In his "fact-checking" column, Peterson calls out Broader, Bolder's vocal proponent, Helen Ladd, for her circulation of what, in my view, are surprisingly uninformed theories. Since Ladd does have extensive experience in educational public policy, it is a shock that her perspective presents such a limited understanding of the positive impact of high quality teaching.

Ladd claims that the income of a child's family is the ultimate predictor of student achievement. According to Ladd, it's all very simple: those whose families do not have an adequate income cannot learn; those whose families do have an adequate income learn the most and are the most successful. She goes so far as to say that education reforms other than income redistribution will not work. Ladd's own Broader, Bolder approach to education assumes quality education systems arise naturally in localities with the financially and professionally successful and that it would take supernatural performance for students and families living in poverty to achieve at the levels of  their more privileged counterparts.
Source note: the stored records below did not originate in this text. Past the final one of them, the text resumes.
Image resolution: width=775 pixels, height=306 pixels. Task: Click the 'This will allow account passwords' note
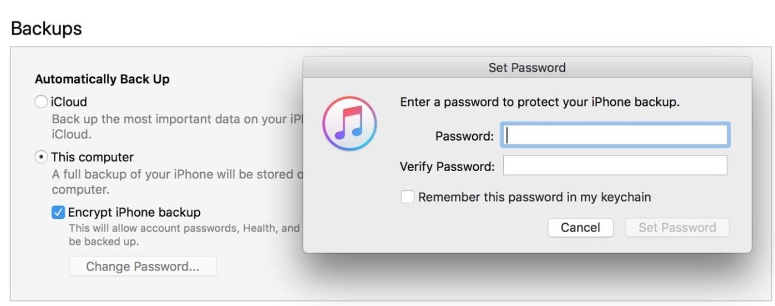[x=183, y=234]
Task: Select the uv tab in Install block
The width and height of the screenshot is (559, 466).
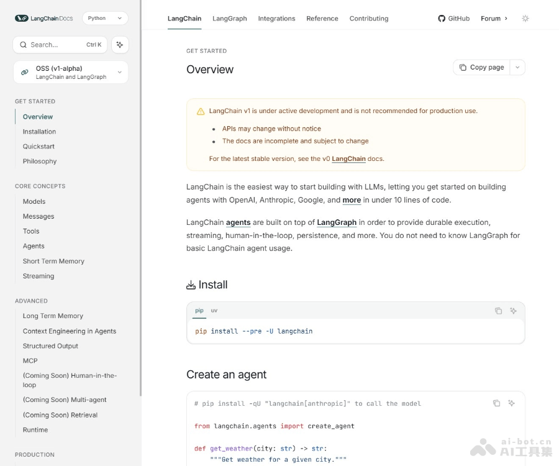Action: (x=214, y=311)
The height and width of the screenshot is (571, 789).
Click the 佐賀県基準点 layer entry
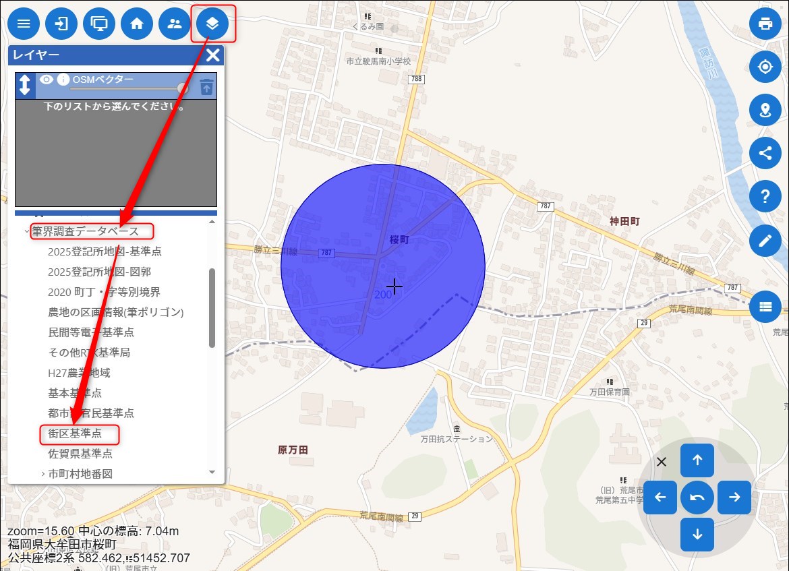click(x=80, y=454)
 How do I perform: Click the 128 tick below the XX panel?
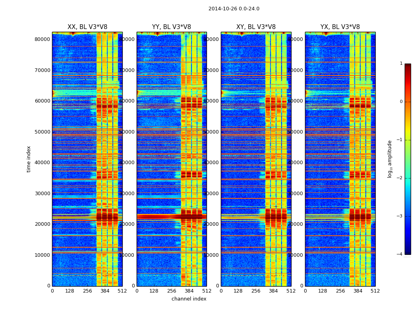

While Ladd can be lauded for her desire for a more economically just society, it's a pipe dream to depend on this as the necessary ingredient for education improvement, given our culture's tolerance for the inequities that emerge with capitalism.  If the problem is the means to develop college-and-career ready students, then why doesn't Ladd look at all the inputs to schooling, including teachers taking a "no excuses" approach? Yes, improved social services and reduced poverty can impact student achievement, but even without them, genuine progress can be made in the classroom. It makes a teacher's job more manageable to have students from stable families, home environments and communities, but student achievement isn't impossible when that's not the case, especially when the teacher assures students that there is no limit to what they can achieve with sufficient effort.

Since both social services and public education have strong influences on a person's long-term well-being, reforms in both areas should work in tandem, as the successes of Geoffrey Canada and like-minded reformers indicate. Ladd should subscribe to this more holistic approach to solving the problems she outlines. To truly reform American education and address poverty in America, the broad and bold strokes of any approach need not be so narrowly conceived.